Letter Agreement with Mr. Sindelar

On the Grant Date, Mr. Sindelar received an option to purchase 200,000 shares of the Company’s Common Stock and, subject to Mr. Sindelar’s continued employment with the Company, Mr. Sindelar will automatically be granted an additional option to purchase 150,000 shares of the Company’s Common Stock on the first anniversary of the Grant Date and an additional option to purchase 100,000 shares of the Company’s Common Stock on each of the second, third and fourth anniversaries of the Grant Date. Each such option has, or in the case of future grants will have, an exercise price per share equal to the closing trading price of the Company’s Common Stock on the date of grant, and will vest and become exercisable over four years, with 25% of the shares underlying each option vesting on the first anniversary of the grant date of such option, and the remainder vesting in equal quarterly installments over the next three years. Any shares issued upon exercise of the foregoing options may not be transferred by Mr. Sindelar prior to the second anniversary of the date such shares vest.

The terms of the option granted and the future options to be granted to Mr. Sindelar are set forth in the Letter Agreement dated November 27, 2019 by and between the Company and Mr. Sindelar (the “Sindelar Letter Agreement”) included as Exhibit 10.1 to this Current Report on Form 8-K.

Letter Agreement with Mr. Weening

On the Grant Date, Mr. Weening received an option to purchase 600,000 shares of the Company’s Common Stock and, subject to Mr. Weening’s continued employment with the Company, Mr. Weening will automatically be granted an additional option to purchase 300,000 shares of the Company’s Common Stock on the first anniversary of the Grant Date and an additional option to purchase 120,000 shares of the Company’s Common Stock on each of the second, third and fourth anniversaries of the Grant Date. Each such option has, or in the case of future grants will have, an exercise price per share equal to the closing trading price of the Company’s Common Stock on the date of grant, and will vest and become exercisable over four years, with 25% of the shares underlying each option vesting on the first anniversary of the grant date of such option, and the remainder vesting in equal quarterly installments over the next three years. Any shares issued upon exercise of the foregoing options may not be transferred by Mr. Weening prior to the second anniversary of the date such shares vest.

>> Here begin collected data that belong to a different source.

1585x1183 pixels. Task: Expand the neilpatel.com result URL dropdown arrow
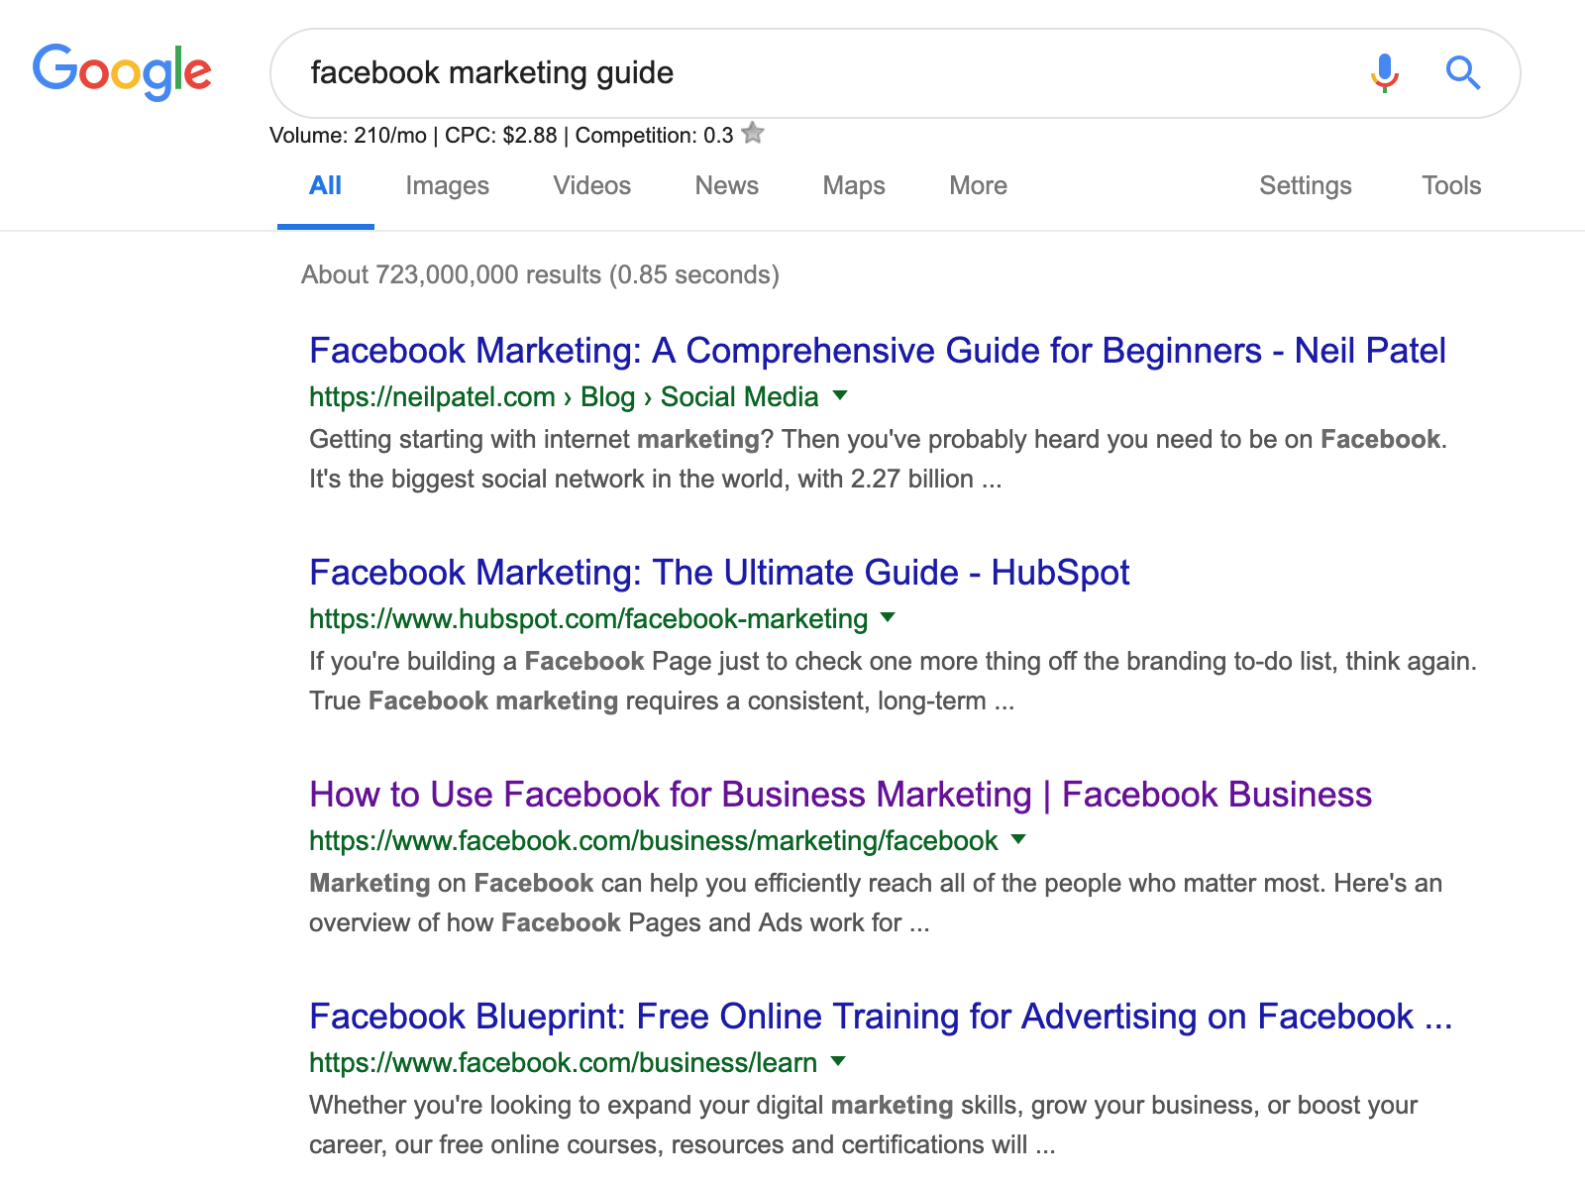[x=840, y=395]
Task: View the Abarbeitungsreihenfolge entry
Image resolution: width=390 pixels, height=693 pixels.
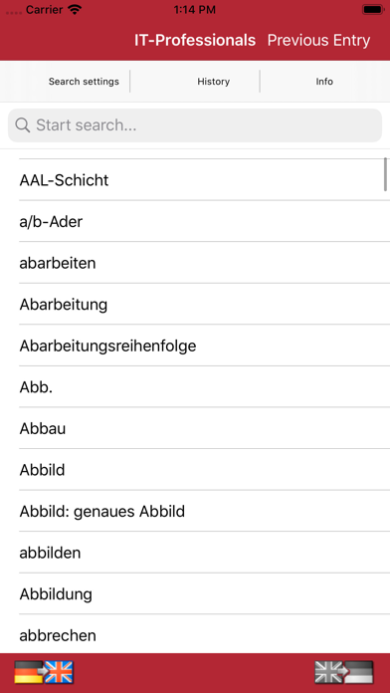Action: (195, 346)
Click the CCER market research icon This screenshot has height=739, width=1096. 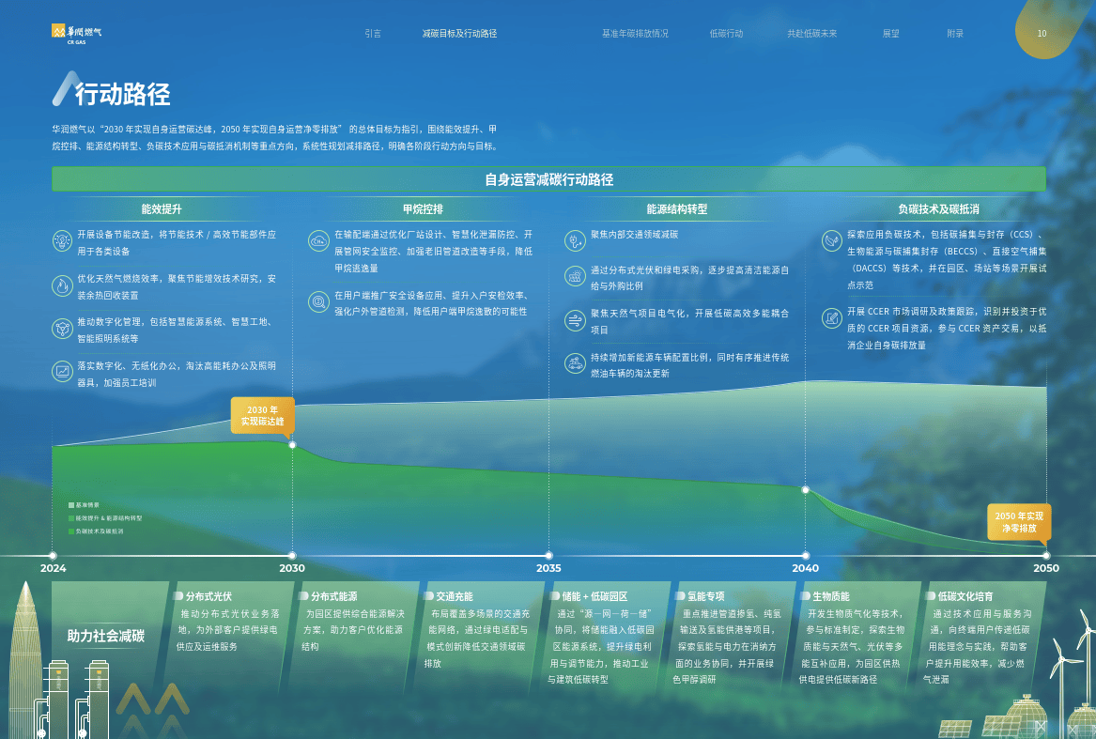point(831,318)
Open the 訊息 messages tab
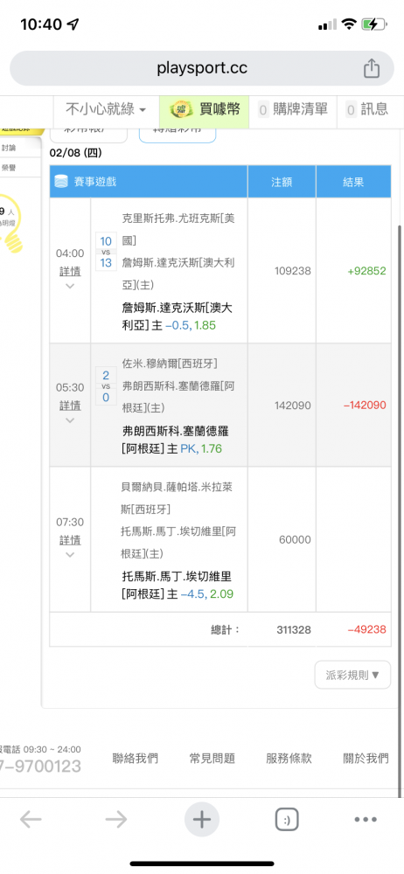The image size is (404, 874). (x=367, y=109)
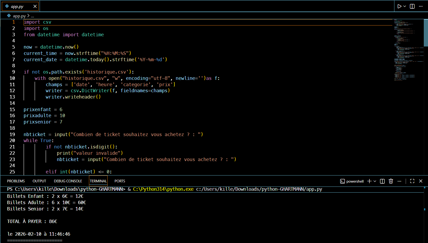Kill the terminal using trash icon

click(x=391, y=181)
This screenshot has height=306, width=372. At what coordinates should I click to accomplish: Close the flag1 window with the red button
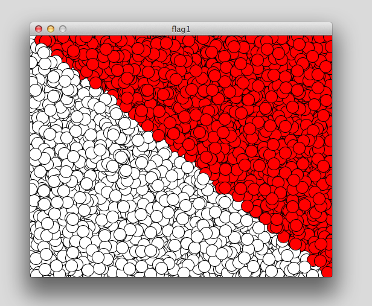[39, 29]
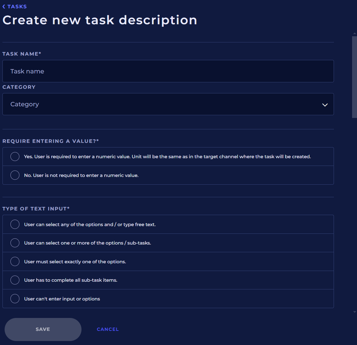Viewport: 357px width, 345px height.
Task: Click the CANCEL link
Action: (108, 329)
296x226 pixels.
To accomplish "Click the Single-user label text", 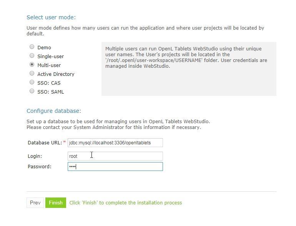I will click(x=51, y=57).
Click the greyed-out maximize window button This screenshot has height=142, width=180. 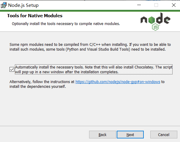coord(156,5)
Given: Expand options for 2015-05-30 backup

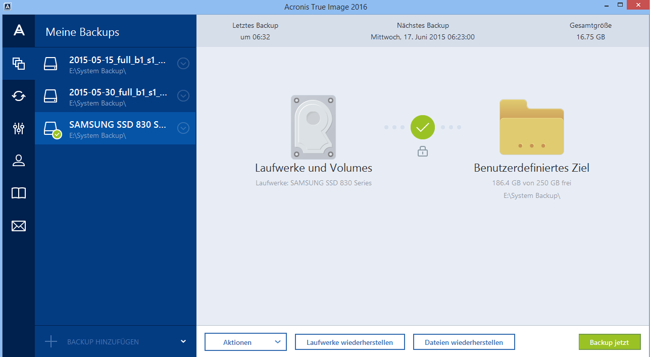Looking at the screenshot, I should pos(183,96).
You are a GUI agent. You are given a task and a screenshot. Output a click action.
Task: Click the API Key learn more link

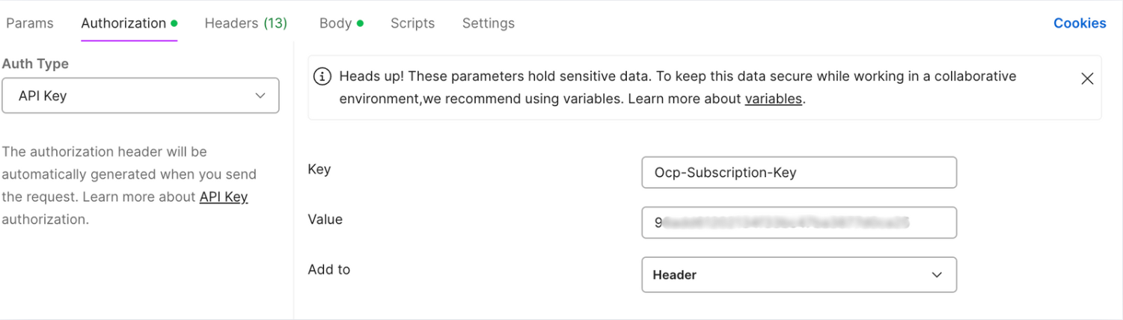(223, 197)
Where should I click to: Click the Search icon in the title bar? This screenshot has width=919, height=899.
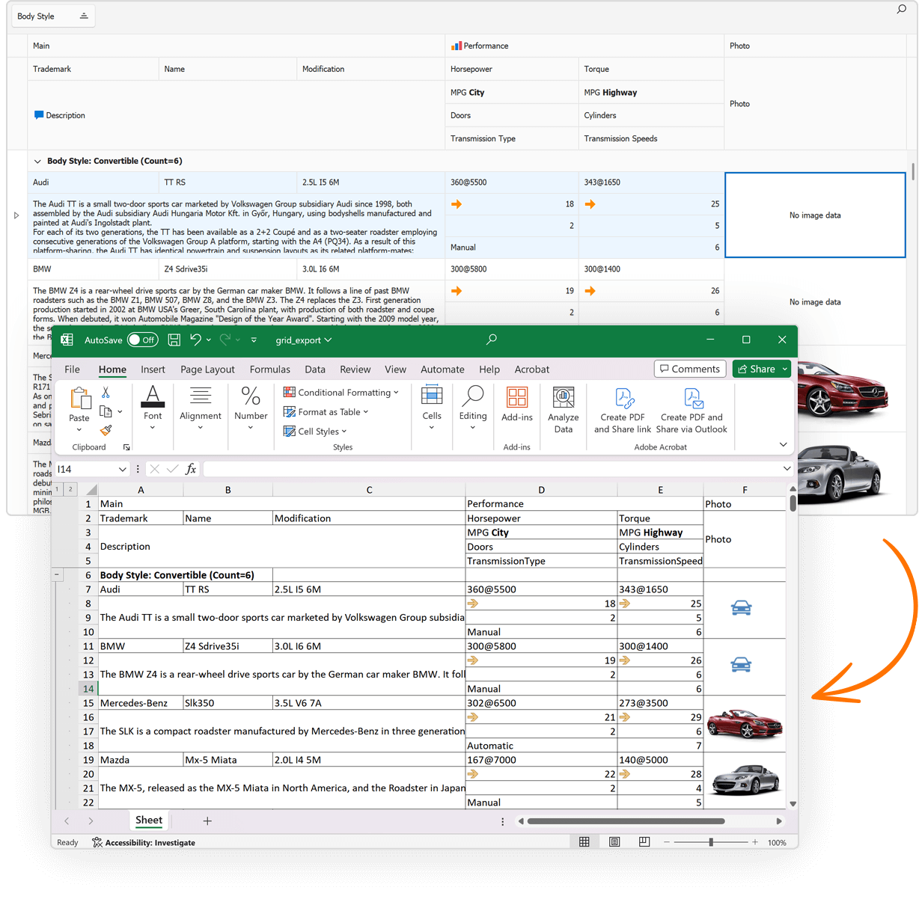pos(492,339)
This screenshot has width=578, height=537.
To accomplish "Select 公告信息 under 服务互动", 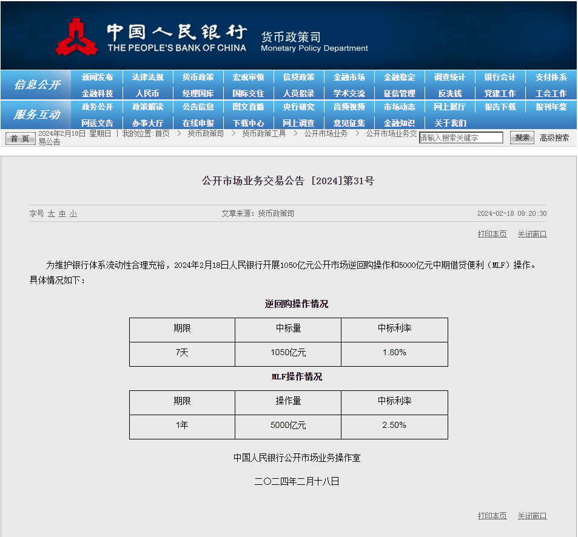I will tap(198, 107).
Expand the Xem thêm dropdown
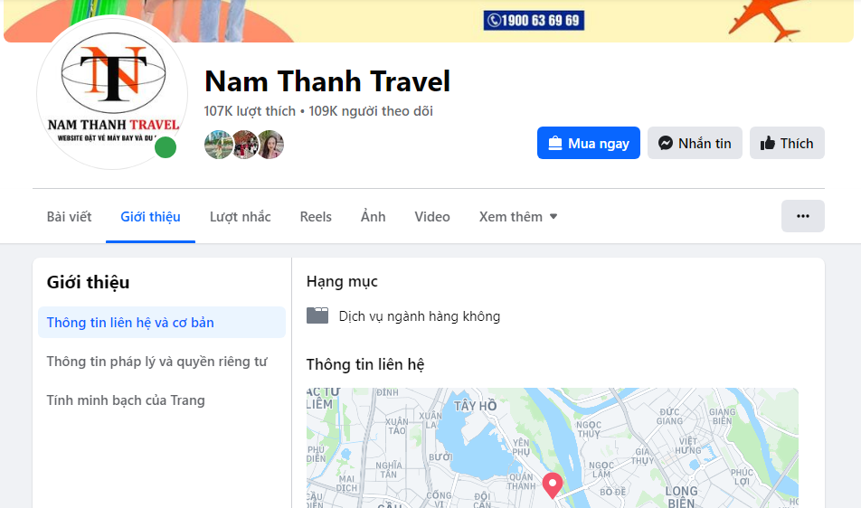Screen dimensions: 861x508 518,217
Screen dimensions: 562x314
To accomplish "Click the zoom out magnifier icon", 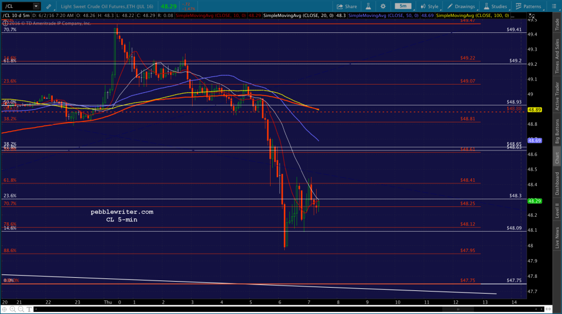I will [21, 309].
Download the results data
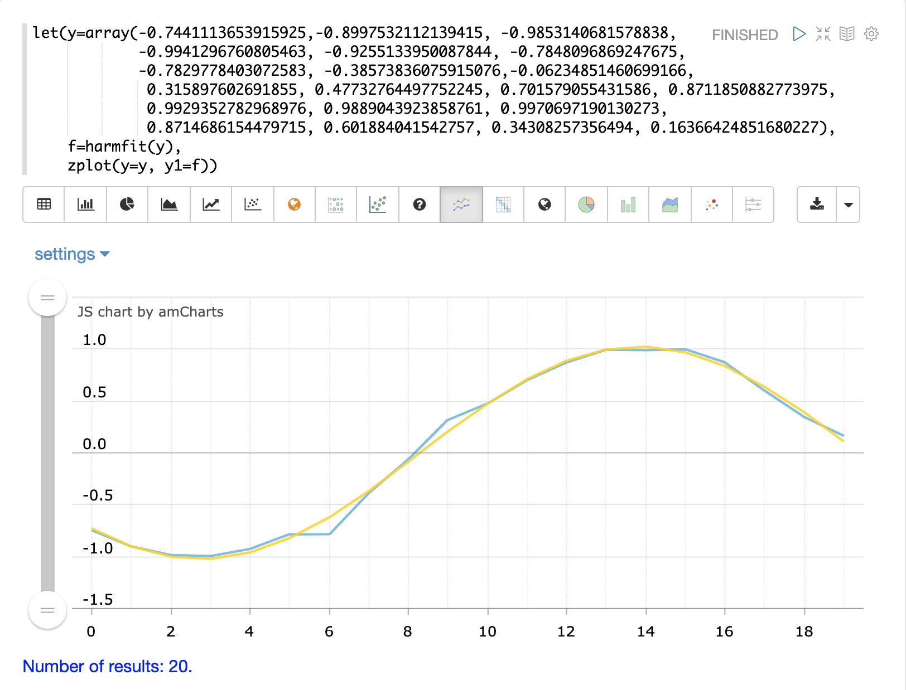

In addition, the Compensation Committee approved a relocation allowance (the “Relocation Allowance”) payable to Mr. Weening in quarterly installments of $225,000, less deductions and withholdings, during the period commencing January 1, 2020 and ending December 31, 2024. The Relocation Allowance is subject to Mr. Weening’s relocation of his principal residence to the general vicinity of the Company’s San Jose, California offices on or prior to November 27, 2020 and Mr. Weening’s continued employment through each applicable payment date.

The terms of the option granted, the future options to be granted and the Relocation Allowance awarded to Mr. Weening are set forth in the Letter Agreement dated November 27, 2019 by and between the Company and Mr. Weening (the “Weening Letter Agreement”) included as Exhibit 10.2 to this Current Report on Form 8-K.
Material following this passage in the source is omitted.